Learning from Channel 5
Friday 28 April 1995
FOR CHANNEL 5
Virgin Group 20
Associated-White Rose 20
Philips Electronics 15
Goldman Sachs 15
(Shareholdings not confirmed)
(Fourth unnamed bidder) -
(Shareholdings not confirmed)
BY MATHEW HORSMAN
The scramble to win Channel 5, in its final stages ahead of Tuesday's deadline for bids, has revealed important lessons about commercial television, UK regulations and the heavy costs associated with making the new channel work.
Cynics have long argued that a fifth terrestrial channel would not fly: with the advent of cable and satellite, and the declining audience shares experienced by most terrestrial channels, a fifth commercial service would be difficult to justify.
The illustrious line-up of interested bidders has put paid to that. Although the three serious contenders for the service do not expect to see the national advertising pie grow with the introduction of Channel 5, all expect to break even within three to five years of going on air.
That will mean charging competitive rates to draw advertisers away from ITV and Channel 4, a prospect that will delight big corporate spenders, who have seen commercial television rates climb ahead of the inflation rate for the past two years.
As well, there remains a large national audience for terrestrial TV in the UK, despite the trend. No other medium can offer up to 10 million viewers for a single programme; satellite and cable reach a combined total audience of only 3.5 million.
The potential size of audiences for the new channel has dictated its likely character. By all accounts, Channel 5 will be an "ITV2", dominated by films, drama, light entertainment and a smattering of rather light- hearted current affairs.
The battle for Channel 5 has also revealed the contentiousness of current regulations, as policed by the Independent Television Commission. One leading contender, grouping media and information giant Pearson, media and financial services company MAI and European broadcaster CLT, faces difficulties arranging the group's shareholding to abide by strict cross- ownership rules that limit Pearson's participation. The group is considering options that might pass ITC scrutiny.
Similarly, a competing consortium led by Virgin, is looking at ways of giving partner Associated Newspapers greater control than the 5 per cent voting interest allowed. While it is understood that Associated will initially abide by the 5 per cent limit, it is nonetheless structuring its Channel 5 participation through a separate vehicle, White Rose, in which it can raise its stake once regulations allow.

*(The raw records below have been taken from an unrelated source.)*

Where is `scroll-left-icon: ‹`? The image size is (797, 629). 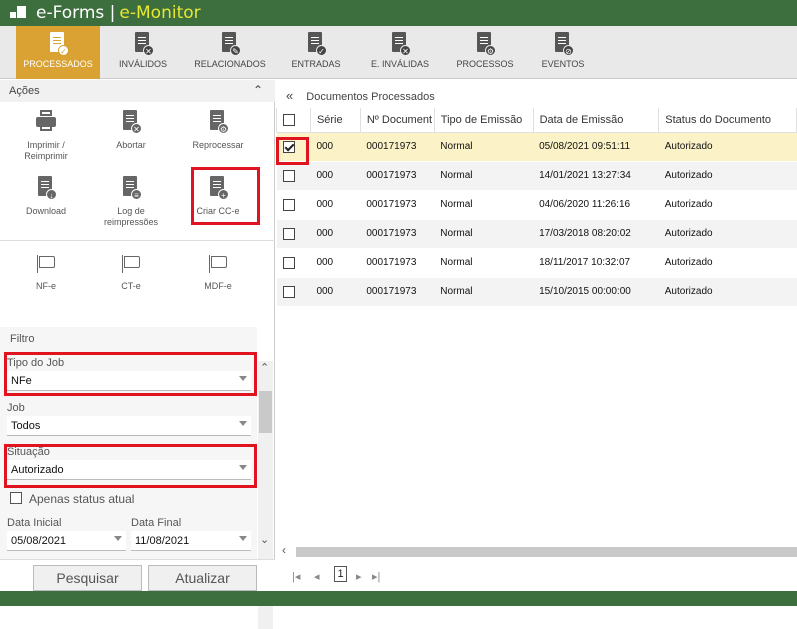 scroll-left-icon: ‹ is located at coordinates (284, 550).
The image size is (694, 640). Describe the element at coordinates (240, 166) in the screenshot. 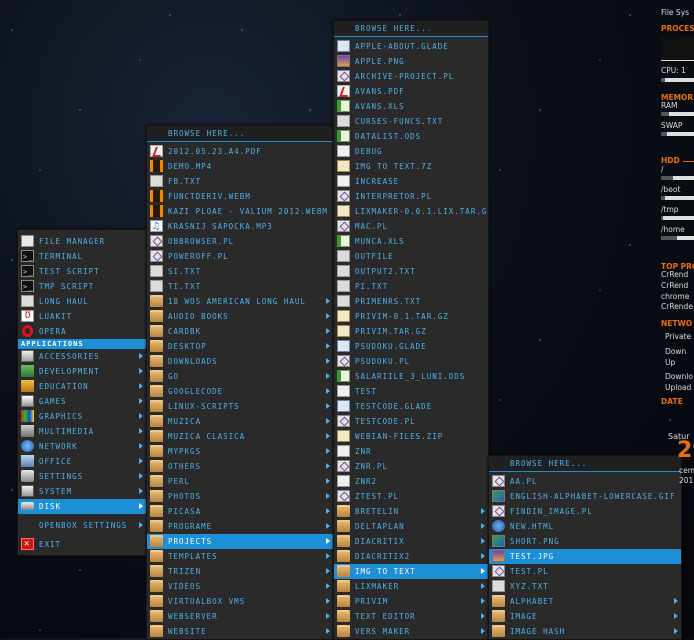

I see `file-demo-mp4: demo.mp4` at that location.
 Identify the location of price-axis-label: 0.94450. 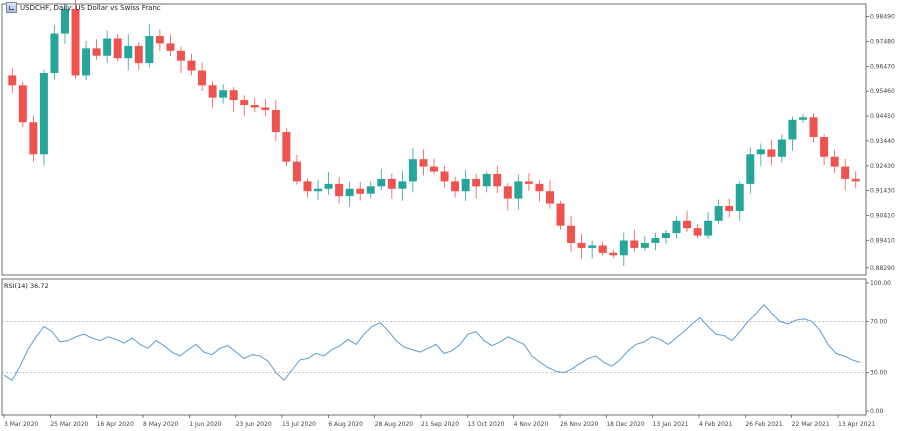
(882, 116).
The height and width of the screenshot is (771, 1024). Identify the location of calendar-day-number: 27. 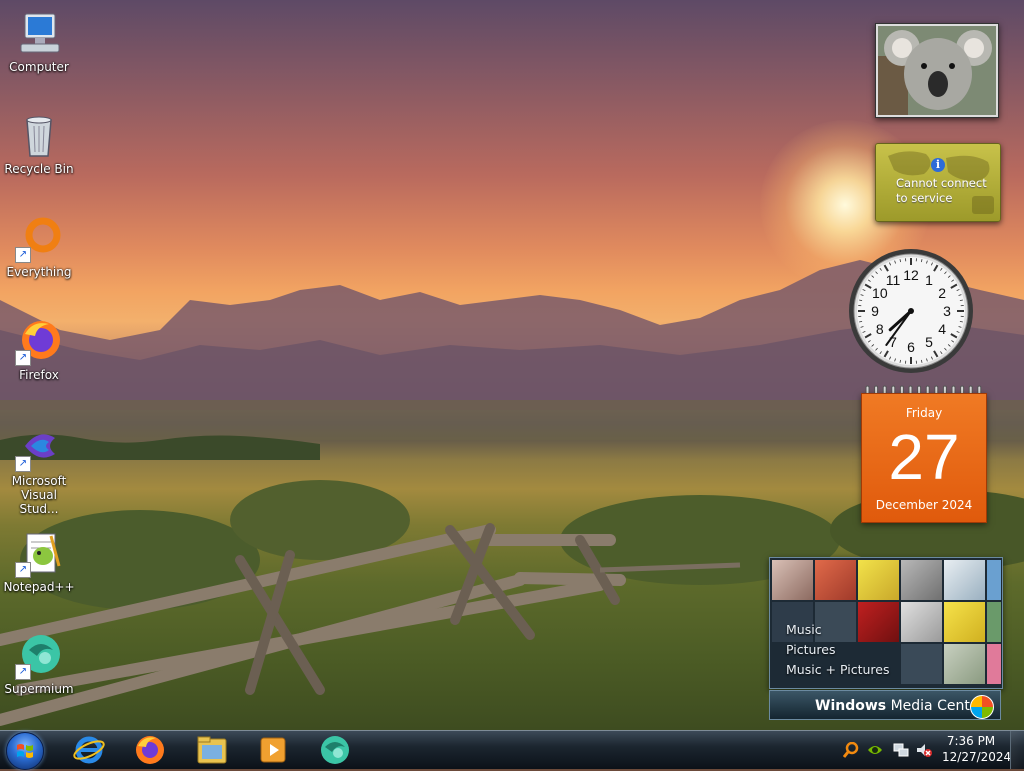
(924, 457).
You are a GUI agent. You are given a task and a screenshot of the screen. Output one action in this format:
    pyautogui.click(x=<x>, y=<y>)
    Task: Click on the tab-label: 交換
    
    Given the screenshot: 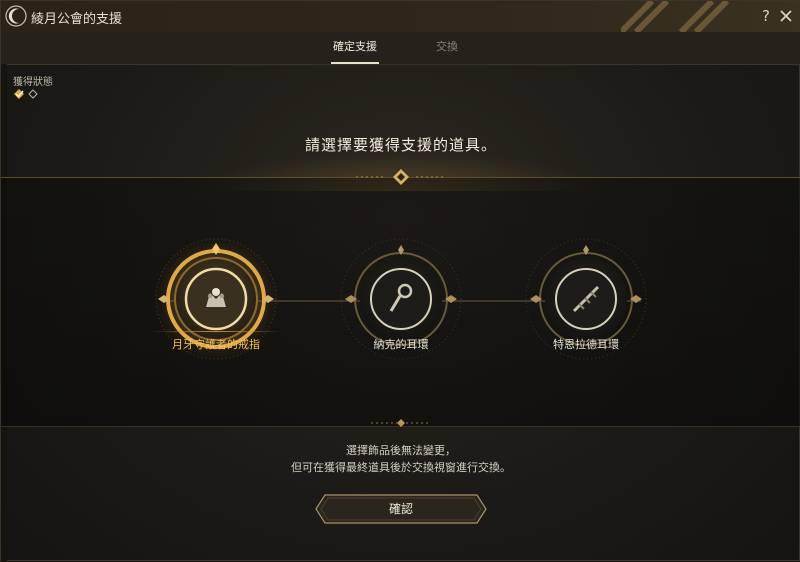 What is the action you would take?
    pyautogui.click(x=447, y=46)
    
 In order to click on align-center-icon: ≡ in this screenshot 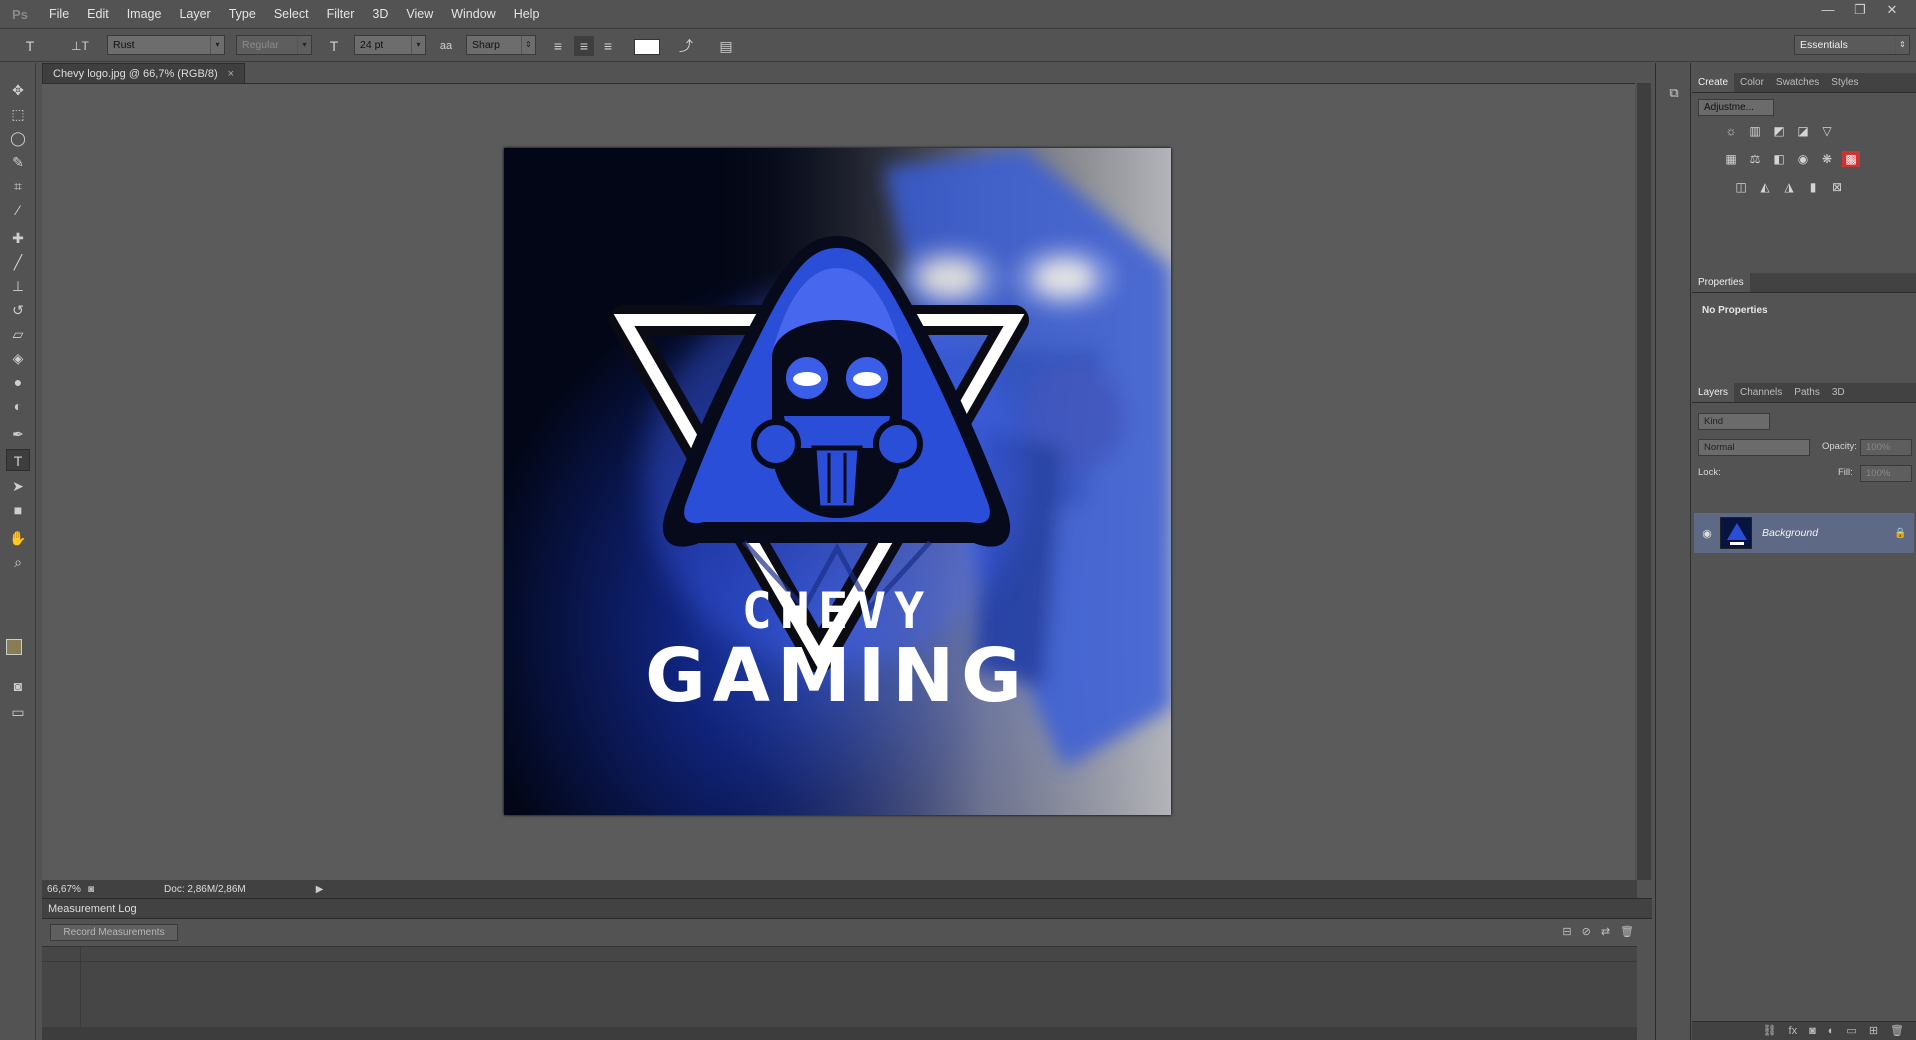, I will do `click(584, 46)`.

Both contenders are privately furious that the third likely bidder, a group led by satellite and cable broadcaster BSkyB, does not face the same restrictions. BSkyB's 40 per cent-owner Rupert Murdoch owns five national newspaper titles but no commercial television contractors: as a result, BSkyB can take up to 20 per cent of Channel 5. By contrast, its partner, Granada, the subject this week of rumours that it would leave the consortium, is limited to only 5 per cent, because it already owns two ITV licences, Granada and LWT.
Finally, the bidding process has revealed the extensive costs of getting the channel up and running. Due to licensing limits and signal interference, only 70 per cent of UK homes are likely to receive the new service - about 16 million television sets.
Many UK households have VCRs that use the frequency set aside for Channel 5 as their playback signal. One industry source estimates suggests that more than 6 million VCRs will have to be adjusted, and the ITC has insisted the retuning must not inconvenience viewers or cost them money.
Conservative estimates suggest that £70m might have to be spent to send technicians into homes to do the retuning. The huge retuning costs were one reason Mirror Group's consortium decided not to proceed.
Those costs are a measure of the risk. But the number of serious contenders still in the running is testimony to the attractions of commercial TV.